呆気にとられていた状態からようやく頭がついてきたのであろうスズちゃんが尋ねてくる。そこで興味を覚えたのだろうか、オスロがスズちゃんをジロジロと眺め出す。


「予備知識のある貴様より、こっちの娘の声を聞いた方が良いことを知ることができそうだな?」


「やめろオスロ。スズちゃん、こいつがクロムがあんな事になった原因だよ」


その言葉でスズちゃんはキッとオスロを睨みつけた。


「クロム?誰だ其奴は?」


しかし当のオスロはクロムの事など覚えていなかったようだ。


「あいにく、経歴が長いものでな。興味を持った奴以外の有象無象など、いちいち覚えておらんわ」


貴様もいちいち全ての相手を覚えているわけではないだろう?と言われると、返す言葉がなかったが、それでも悔しかった。
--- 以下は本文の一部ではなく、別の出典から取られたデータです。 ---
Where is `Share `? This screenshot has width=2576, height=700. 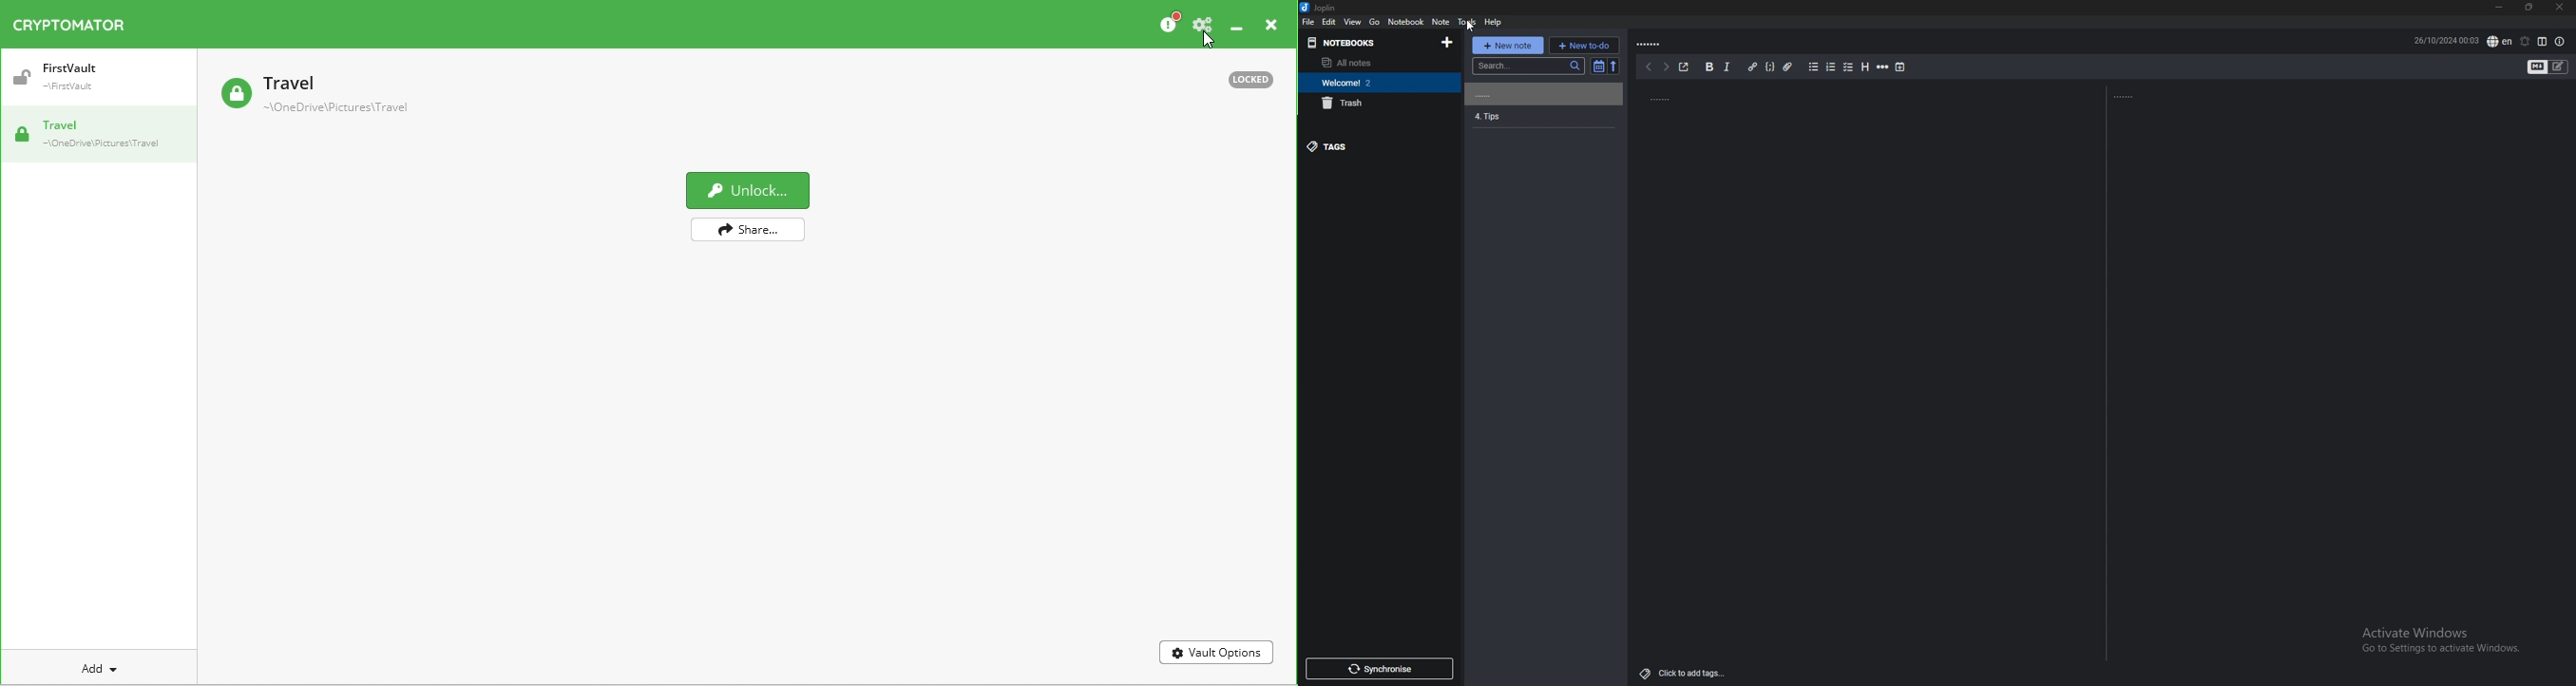 Share  is located at coordinates (749, 229).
「まあ、よい。今はそれよりも目先の事を考えるべきだな。ところで、そこで呆けておるのがうちの騎士なのだな?」


「ああ、そうだ。体を治すことはできたが、心までは治すことができなかった。近くで無事な砦がここにしかなかったから、戻ってきたんだよ」


「ふん、壊れ物か。直属のものではないとはいえ、騎士として恥ずかしいものよ」


相変わらず、仲間意識というものが薄いらしい。興味を失ったのか目線をこちらに戻す。そして何かを思ったのかニタリと笑ってこう切り出した。
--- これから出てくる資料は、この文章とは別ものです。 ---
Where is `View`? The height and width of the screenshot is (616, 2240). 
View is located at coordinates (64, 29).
「だが、一応そんなでもうちの兵が世話になった事には変わりねえ。ここはひとつ、ビジネスといこうや、なあ?」


協力して、ではなくビジネスときた。嫌な奴だとつくづく思う。そんな内心を読み取ってかヘラヘラとオスロは笑う。


「共通の敵ができたなら、はい皆さん手を取り合って意欲的に無償でご一緒にってか?そんなもん上手くいくわけがないわな。同じ組織に属さない以上、敵の敵はただの第三の敵でしかない」


まるで見てきたかのような言動だ。


「おうとも、見てきたさ。それこそイレーナや、貴様だって経験した事だろうが。同じ敵を相手にしていたはずなのに、アムストルの民にお前は何を見た、何を聞いた?」


この場所、この相手だから余計にかも知れないが、フラッシュバックするアムストルの人々。自分達は部外者ではあったが町の人共々一丸となって立った、その筈だった。


だが、それはとんでもない勘違いで。結局は部外者でしかなく、ある程度の脅威が削がれた所で敵認定をされたのだ。
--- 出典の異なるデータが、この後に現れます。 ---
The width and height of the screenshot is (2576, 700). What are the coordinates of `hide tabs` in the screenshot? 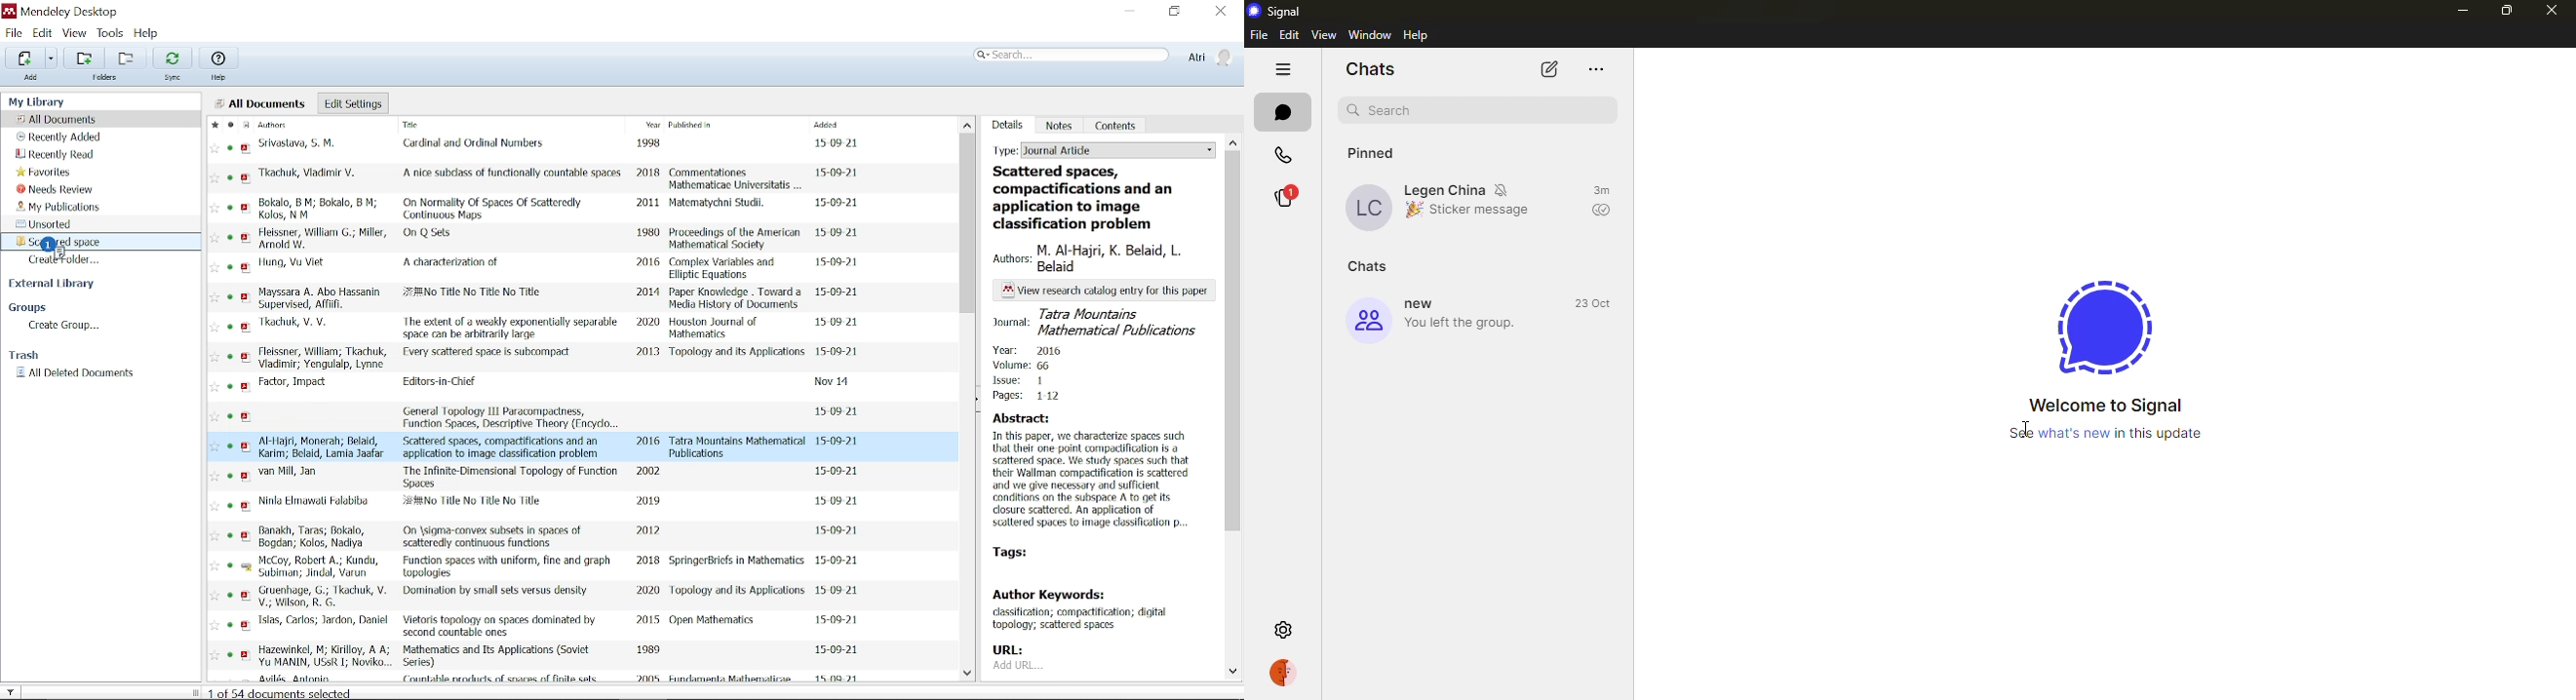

「人はダメだ、すぐに裏切る。他人、ましてや国が違う奴なんざ信用するだけ無駄だ。その点金はいいぞ、金は。裏切らんからな。金がある以上は、私はお前さんがたと同じ方を向いてやろうって言ってるんだ。よしみだ、まけてやろうじゃあねぇか」


「その言葉こそ、信用できるかわかったもんじゃない。金を取られて裏切られちゃ、とんだ笑い話だ」


「金が絡む以上は裏切らない、こればっかりは私の信条だが、まぁ、そうだわな。誰もが私のように高潔な意思を持っているわけではないから、信用しろなんて言えやしない。だが、お前さんも何処かでそう思ったからこそ、傭兵団を雇おうなんざ思ったんだろう?」


何を、言っている?


そう言おうとしたが、僕はつい聞き入ってしまったのだった。